North West Company - Followup from old forum

Michael Swanson
Michael Swanson
Total Posts:  2462
Joined  26-02-2005
23 October 2006 16:26

I received this today, and it references a message in the old forum…

See the fourth quarter in the second drawing (obscured) for the source of the base in the first drawing.

I like the second arm’s motto (I think I understand it).


Dear Michael Swanson:

Sometime ago you sent an e-mail message to the North West Company here in Winnipeg which was forwarded to the HBC Archives, also in Winnipeg.  I apologize for the oversight in responding and thank you for your patience.
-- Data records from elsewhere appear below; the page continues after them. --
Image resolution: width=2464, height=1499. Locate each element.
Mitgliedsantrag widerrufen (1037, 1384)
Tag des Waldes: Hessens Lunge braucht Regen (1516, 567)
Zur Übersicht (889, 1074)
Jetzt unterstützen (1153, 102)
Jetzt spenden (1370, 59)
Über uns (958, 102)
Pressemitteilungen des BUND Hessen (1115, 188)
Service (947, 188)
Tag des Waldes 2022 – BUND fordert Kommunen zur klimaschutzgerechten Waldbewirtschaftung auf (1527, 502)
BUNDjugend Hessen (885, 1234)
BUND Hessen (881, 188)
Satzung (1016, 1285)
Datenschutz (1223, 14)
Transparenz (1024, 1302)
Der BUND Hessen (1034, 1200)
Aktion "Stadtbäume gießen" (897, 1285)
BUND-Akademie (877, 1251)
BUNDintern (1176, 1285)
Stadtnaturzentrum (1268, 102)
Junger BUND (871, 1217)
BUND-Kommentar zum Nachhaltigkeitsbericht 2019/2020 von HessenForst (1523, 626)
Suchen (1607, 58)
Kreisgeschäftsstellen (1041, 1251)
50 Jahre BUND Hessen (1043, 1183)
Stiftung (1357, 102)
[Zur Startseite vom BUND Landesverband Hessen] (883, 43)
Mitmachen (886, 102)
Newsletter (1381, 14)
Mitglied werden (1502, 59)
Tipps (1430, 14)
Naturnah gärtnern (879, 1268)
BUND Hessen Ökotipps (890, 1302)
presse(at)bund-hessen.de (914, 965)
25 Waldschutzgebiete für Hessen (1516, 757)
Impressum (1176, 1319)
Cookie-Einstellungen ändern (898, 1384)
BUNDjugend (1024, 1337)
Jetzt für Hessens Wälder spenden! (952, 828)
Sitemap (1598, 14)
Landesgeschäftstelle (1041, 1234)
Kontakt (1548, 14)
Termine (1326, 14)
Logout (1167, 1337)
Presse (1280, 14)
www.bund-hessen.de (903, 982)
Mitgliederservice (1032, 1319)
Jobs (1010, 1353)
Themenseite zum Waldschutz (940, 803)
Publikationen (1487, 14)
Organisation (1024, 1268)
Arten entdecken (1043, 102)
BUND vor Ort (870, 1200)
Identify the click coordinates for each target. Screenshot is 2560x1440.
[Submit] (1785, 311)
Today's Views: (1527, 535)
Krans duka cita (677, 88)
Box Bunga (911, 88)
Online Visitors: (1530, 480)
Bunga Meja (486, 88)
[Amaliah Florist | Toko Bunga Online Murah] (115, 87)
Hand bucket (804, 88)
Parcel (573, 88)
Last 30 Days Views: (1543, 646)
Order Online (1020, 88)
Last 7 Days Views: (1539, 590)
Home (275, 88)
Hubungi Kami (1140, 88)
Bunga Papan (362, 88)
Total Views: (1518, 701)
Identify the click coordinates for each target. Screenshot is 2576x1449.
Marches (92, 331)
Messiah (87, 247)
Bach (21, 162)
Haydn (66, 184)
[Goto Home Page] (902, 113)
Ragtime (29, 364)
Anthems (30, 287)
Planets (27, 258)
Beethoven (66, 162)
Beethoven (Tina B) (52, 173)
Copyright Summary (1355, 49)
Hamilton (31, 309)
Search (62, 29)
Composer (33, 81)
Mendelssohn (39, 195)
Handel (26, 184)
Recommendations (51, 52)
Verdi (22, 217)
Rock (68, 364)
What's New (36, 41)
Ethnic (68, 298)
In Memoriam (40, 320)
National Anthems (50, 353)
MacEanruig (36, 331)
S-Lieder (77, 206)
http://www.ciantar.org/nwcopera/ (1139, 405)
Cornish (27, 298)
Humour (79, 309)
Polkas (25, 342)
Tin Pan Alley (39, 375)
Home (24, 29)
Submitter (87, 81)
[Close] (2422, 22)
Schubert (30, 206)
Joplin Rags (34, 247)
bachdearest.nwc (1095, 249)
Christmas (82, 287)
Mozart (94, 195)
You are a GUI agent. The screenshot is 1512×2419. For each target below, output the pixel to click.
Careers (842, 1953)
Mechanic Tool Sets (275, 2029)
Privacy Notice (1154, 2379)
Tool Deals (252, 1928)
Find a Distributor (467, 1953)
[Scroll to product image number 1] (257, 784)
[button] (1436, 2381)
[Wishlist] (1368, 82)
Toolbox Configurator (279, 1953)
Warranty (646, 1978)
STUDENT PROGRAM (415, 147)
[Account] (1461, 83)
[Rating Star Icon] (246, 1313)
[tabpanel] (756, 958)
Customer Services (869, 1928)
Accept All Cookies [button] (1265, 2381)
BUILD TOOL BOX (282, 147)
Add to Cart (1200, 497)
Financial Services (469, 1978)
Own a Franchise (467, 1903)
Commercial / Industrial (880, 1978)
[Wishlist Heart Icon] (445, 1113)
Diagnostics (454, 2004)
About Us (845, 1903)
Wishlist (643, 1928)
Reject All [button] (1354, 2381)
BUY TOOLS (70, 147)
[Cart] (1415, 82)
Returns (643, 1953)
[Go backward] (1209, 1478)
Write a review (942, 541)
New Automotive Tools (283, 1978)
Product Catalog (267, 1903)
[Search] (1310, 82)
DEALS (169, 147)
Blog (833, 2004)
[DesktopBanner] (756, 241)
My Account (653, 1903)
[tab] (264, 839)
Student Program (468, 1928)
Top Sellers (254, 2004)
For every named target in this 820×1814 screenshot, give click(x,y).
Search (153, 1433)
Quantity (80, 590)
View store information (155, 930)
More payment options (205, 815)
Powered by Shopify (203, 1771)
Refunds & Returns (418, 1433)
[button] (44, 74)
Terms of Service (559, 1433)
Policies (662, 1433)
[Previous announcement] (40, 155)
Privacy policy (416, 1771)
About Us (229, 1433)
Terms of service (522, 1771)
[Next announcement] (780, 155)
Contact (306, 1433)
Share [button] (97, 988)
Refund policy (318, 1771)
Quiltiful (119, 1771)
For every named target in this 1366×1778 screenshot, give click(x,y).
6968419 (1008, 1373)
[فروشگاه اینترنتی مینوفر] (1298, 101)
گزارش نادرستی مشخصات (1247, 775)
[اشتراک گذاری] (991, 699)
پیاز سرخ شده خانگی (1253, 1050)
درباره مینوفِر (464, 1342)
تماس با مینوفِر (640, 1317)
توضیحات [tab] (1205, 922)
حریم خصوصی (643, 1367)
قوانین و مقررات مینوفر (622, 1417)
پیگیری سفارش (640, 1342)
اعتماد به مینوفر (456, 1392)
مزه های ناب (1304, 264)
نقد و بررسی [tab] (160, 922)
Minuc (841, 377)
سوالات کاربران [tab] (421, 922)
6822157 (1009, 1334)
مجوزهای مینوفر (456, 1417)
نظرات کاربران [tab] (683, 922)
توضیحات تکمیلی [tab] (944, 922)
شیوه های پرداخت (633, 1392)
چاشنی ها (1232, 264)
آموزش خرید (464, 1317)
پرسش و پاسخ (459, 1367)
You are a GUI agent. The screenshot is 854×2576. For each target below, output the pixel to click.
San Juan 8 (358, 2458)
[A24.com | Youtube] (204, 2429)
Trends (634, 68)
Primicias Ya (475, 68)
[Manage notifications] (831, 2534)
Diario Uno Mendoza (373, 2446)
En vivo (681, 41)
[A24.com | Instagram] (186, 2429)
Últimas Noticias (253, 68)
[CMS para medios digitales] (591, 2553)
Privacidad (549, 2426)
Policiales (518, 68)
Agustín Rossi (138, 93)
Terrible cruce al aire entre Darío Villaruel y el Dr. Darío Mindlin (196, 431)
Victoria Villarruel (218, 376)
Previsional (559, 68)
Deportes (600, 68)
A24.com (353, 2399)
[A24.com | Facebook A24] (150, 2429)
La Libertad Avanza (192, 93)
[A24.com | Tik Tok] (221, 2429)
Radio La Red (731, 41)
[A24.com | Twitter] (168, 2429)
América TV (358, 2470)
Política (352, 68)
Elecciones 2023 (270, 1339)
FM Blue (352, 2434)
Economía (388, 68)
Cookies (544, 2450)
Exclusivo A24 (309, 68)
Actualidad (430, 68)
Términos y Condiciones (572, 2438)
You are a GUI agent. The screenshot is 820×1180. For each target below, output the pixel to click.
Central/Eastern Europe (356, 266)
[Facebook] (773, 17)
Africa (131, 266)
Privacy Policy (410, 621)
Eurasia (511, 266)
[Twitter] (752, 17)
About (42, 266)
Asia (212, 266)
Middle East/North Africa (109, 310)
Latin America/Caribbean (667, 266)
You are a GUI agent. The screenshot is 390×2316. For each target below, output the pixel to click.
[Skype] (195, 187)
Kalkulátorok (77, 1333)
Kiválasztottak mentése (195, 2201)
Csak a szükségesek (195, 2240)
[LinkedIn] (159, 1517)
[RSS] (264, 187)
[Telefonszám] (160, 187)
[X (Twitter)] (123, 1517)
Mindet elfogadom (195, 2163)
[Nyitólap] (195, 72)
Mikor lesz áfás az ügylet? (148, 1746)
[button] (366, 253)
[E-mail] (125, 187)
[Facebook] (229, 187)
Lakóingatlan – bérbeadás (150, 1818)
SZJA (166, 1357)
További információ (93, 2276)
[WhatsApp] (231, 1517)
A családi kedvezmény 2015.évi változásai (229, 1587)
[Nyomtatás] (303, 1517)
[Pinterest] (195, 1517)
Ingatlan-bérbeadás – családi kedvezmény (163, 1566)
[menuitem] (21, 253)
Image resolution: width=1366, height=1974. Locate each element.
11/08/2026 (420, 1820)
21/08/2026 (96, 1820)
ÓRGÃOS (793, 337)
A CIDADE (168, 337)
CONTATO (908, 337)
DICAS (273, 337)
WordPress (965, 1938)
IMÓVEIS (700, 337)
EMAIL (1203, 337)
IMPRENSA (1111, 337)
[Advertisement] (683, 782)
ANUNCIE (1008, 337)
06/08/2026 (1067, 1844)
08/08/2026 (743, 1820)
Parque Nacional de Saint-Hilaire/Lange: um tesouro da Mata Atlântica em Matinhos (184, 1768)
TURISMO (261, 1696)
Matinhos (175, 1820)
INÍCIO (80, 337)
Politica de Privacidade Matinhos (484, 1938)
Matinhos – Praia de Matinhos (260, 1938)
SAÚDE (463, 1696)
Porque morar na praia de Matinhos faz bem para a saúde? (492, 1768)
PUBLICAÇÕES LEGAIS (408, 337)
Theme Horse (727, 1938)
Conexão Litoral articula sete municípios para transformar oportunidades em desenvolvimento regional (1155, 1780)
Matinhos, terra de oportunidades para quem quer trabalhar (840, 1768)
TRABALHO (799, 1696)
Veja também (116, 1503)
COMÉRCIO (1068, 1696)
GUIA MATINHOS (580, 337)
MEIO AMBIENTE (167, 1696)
The coat of arms you posted on the American Heraldry Society forum is the one associated with the North West Company (which merged with the Hudson’s Bay Company in 1821).  The modern North West Company was created out of the sale of certain assets of the Hudson’s Bay Company in 1987.


The Library and Archives Canada has a watercolour and gouache work of the NWC coat of arms:


The coat of arms takes certain elements from the “Grant of Arms to William and Simon McGillivray”. The HBC Archives has a parchment facsimile, with the Coat of Arms reproduced in colour, dated 6 June 1823 (vellum): see attached




For more information on the coat of arms you could contact Old Fort William Historical Site:


Again, thank you for your patience.  I hope you find the information useful.




Debra Moore



Head, Acquisition and Special Media

(Still Images, Cartographic and

Moving Images & Sound)

Hudson’s Bay Company Archives

Archives of Manitoba


Joseph McMillan
Joseph McMillan
Total Posts:  7658
Joined  08-06-2004
23 October 2006 20:55

This is a really interesting illustration of the way heraldic-artistic tastes change.  The arms of the MacGillivray brothers contain four classically Celtic quarterings (cat of Clan Chattan, open hand—or is it supposed to be the glove mentioned in the motto?—salmon, galley with crosses crosslet fitchy and hand with dagger in the damaged fourth quarter).  Nowadays, the first three quarters and the distinctive chief would all be depicted in a much more stylized form, but there’s nothing that would preclude a modern artist from emulating the more naturalistic style of the 18th/19th century if he wanted to.